A good esports tournament is always supported by a rulebook. The big events usually draft gigantic documents, outlining every potential issue that can arise during play. For instance, the ESL Pro League rulebook is 40 pages long.
Hosting a tournament on Bitspawn, depending on its size and scale, will require you to lay down some ground rules. A lot will be handled by the tournament platform itself, but still there are some issues that you will have to deal with on your end. We’re going to present to you some problems that regularly come up at esports events and show how to deal with them. You’ll be able to take some of that knowledge and apply it to your own tournaments on Bitspawn.
Teams Arriving Late to the Party
In professional esports, teams are usually present on time. However, in case they do miss the match starting time, what do you do? In the case of Immortals at DreamHack Open Montreal, they were forced to forfeit the first map. Of course, you should base the severity of your punishment on the amount of tardiness.
Abuse & Misconduct
Some players are nice, others are not. While aspiring talents generally try to keep it polite, a few bad apples tend to shoot over the mark when it comes to personal conduct. In those cases, an admin has to penalize the players. This should be based upon certain rules of conduct, which you should definitely lay down in your rulebook. Otherwise you don’t have any set guidelines to base your reactions on.
In Round-Robin stages, teams will often get tied in the standings. In those cases, you need to find a way to separate these teams. Professional leagues will have a set of tie-breaker metrics, with which they will sort the teams. Here are a few examples:
- Round difference: How many rounds has each team won in total during the league phase?
- Map difference: How many maps has each team won in total during the league phase?
- Mini league: Create a smaller league out of the tied participants, which means that only the games that were previously played between those teams count towards the standings. Then calculate the amount of points, round difference etc. within that league.
These rules should manage to dissolve most ties. If all else fails, you can still let the teams play rematches.
Here’s the ruleset from Rainbow Six Pro League, as an example:
- Mini league points
- Mini league round difference
- Overall round difference
- Mini league rounds won
- Overall rounds won
Lots of electronic components work together in order to get esports games up and running. Often times, things fail on the end of the organizer. Servers unfortunately like to crash and broadcasts are prone to all sorts of failures. If something happens, players and staff will have to wait for the issue to be fixed.
But the players’ private computers are often times not perfectly set up and games such as CSGO tend to freeze on them. Technical timeouts on the competitors’ end are more difficult to handle – especially if the match takes place online, as you won’t have the ability to fix anything. Generally, your rulebook should include time limits on technical pauses for players, so that you don’t have to extend your pauses into infinity. Most importantly, if there is a set amount of time, no player or team can feel disadvantaged.

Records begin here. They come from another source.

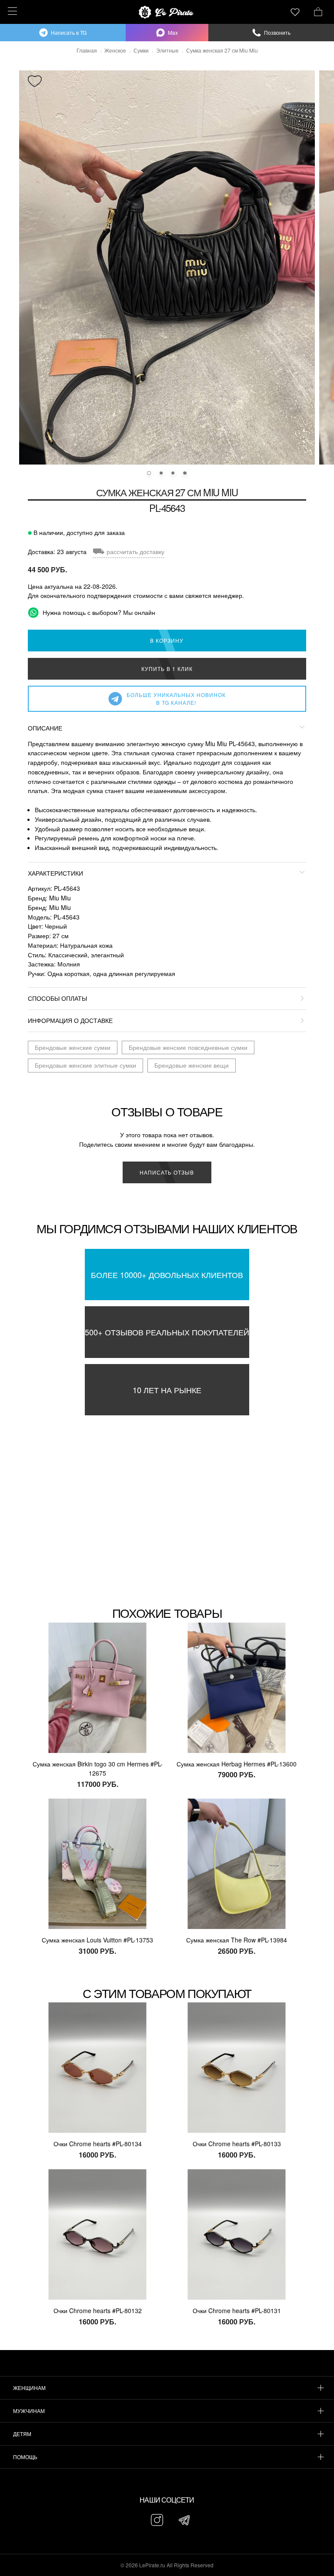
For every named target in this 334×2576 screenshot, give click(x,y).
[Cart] (318, 11)
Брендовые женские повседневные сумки (188, 1047)
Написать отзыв (167, 1172)
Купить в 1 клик (167, 668)
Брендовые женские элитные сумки (85, 1065)
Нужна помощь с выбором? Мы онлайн (98, 612)
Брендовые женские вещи (191, 1065)
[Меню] (11, 11)
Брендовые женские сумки (72, 1047)
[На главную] (167, 12)
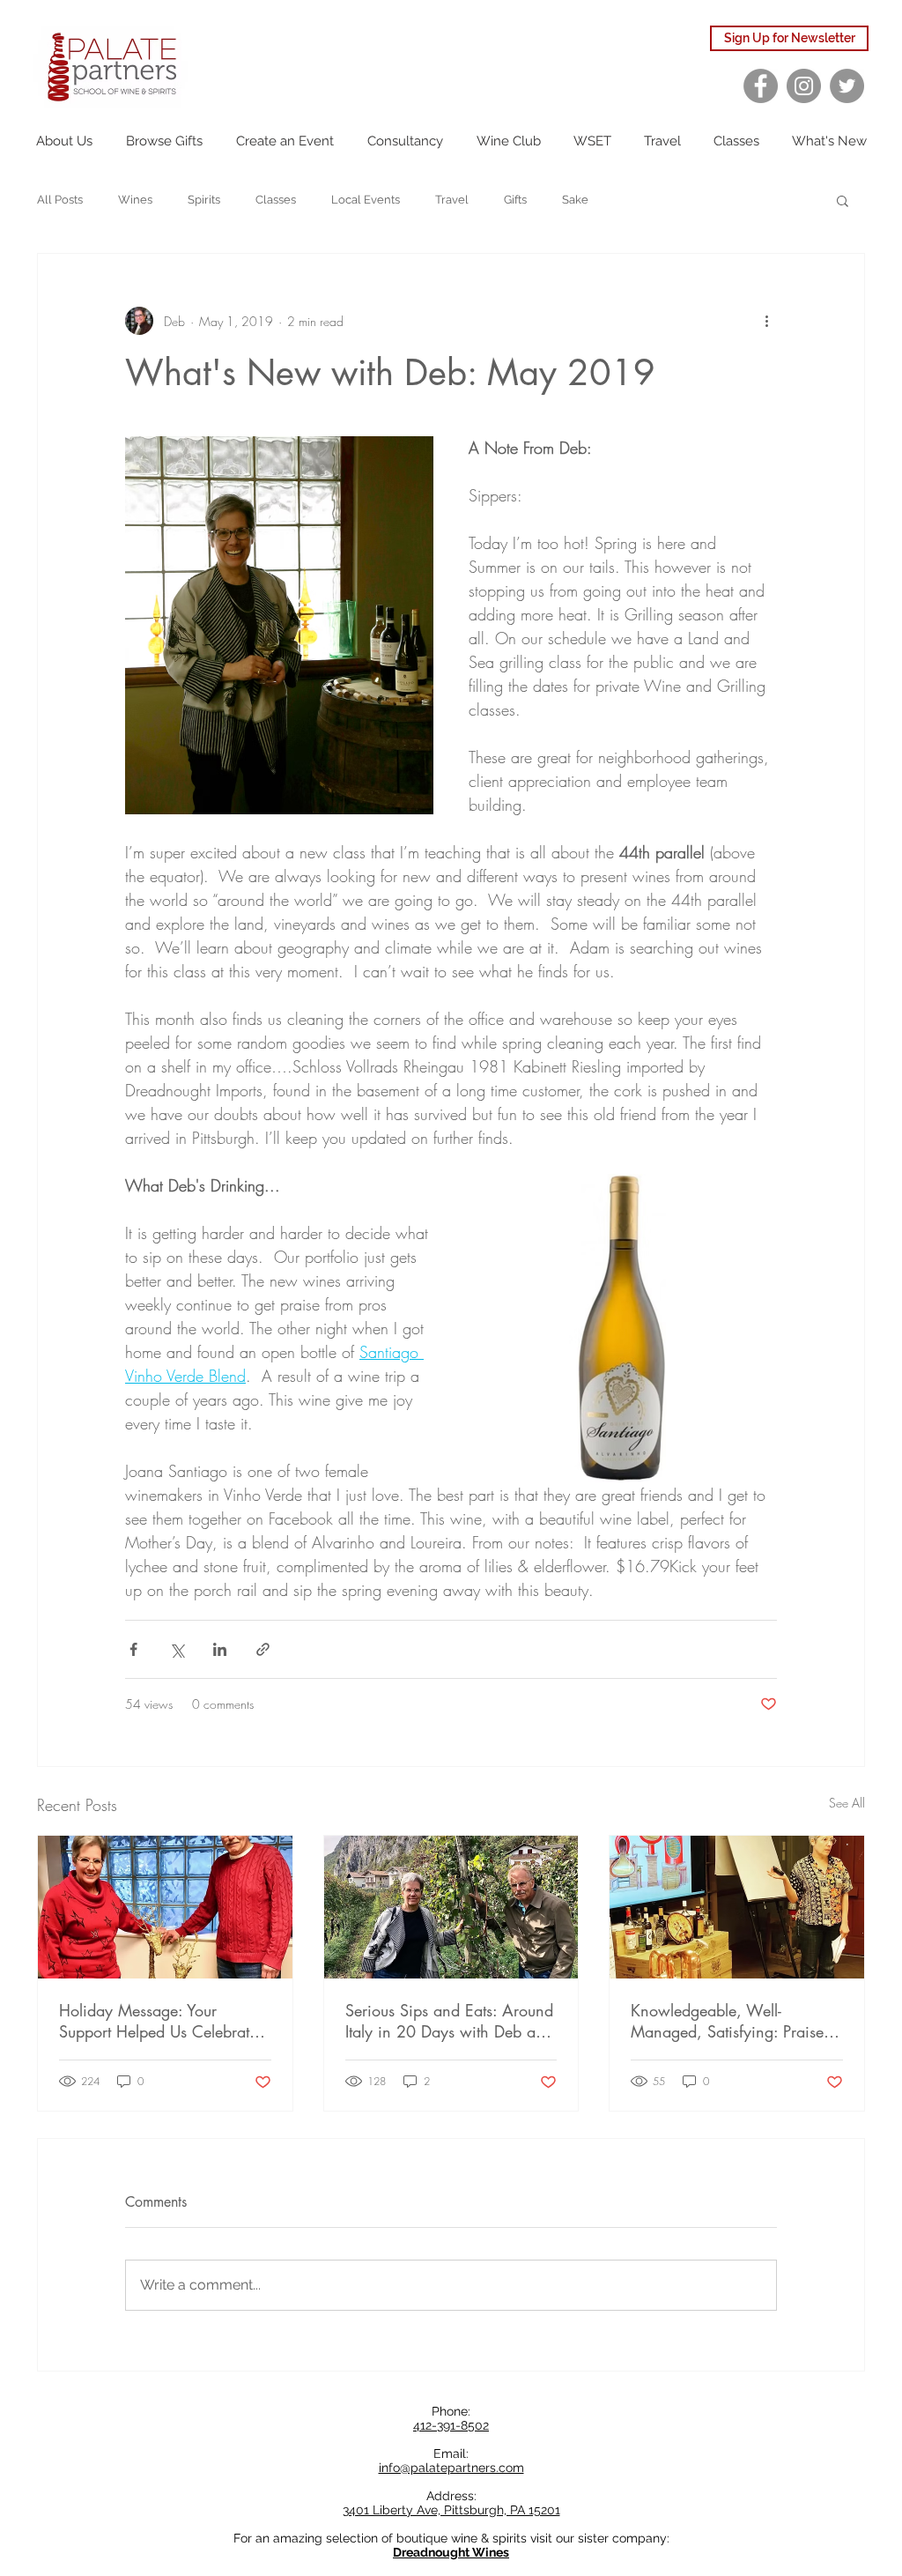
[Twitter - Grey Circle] (847, 86)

Unfortunately, cheating is still a prevalent phenomenon in esports. As the industry grows, more people will try to subvert it. In order to combat cheating, the game developers have obviously put anti-cheat measures in place. Sometimes, these are sadly not enough. In rare cases, tournament organizers will have to deal with potential cheating cases themselves.
Most events have a specific protocol in place, which lets players and teams report cases. These are then referred to review, where admins take a look at the game demos. This process is something that you need to detail in your rulebook, along with the contact point. When it comes to the degree of punishment, most organizers will expulse any cheaters and their team along with them. Usually, proven cheaters will not be allowed back into the tournament.
If you want to take some cues from professional esports leagues, you should take a look at some rulebooks from ESL. They feature comprehensive guidelines and regulations. Most importantly, they show how to achieve proper structure. Here is the rulebook for Rainbow Six Pro League S11 and the rulebook for ESL Pro League S11.
Obviously, not all of these rules will be necessary for organizing your own tournament on Bitspawn. But there are definitely some things that you have to consider. Doing the work before the tournament prevents you from having to deal with them in the middle of the competition. So take some time to draft a rulebook, even if it’s just a few paragraphs long. It will help you create a more professional and appealing product.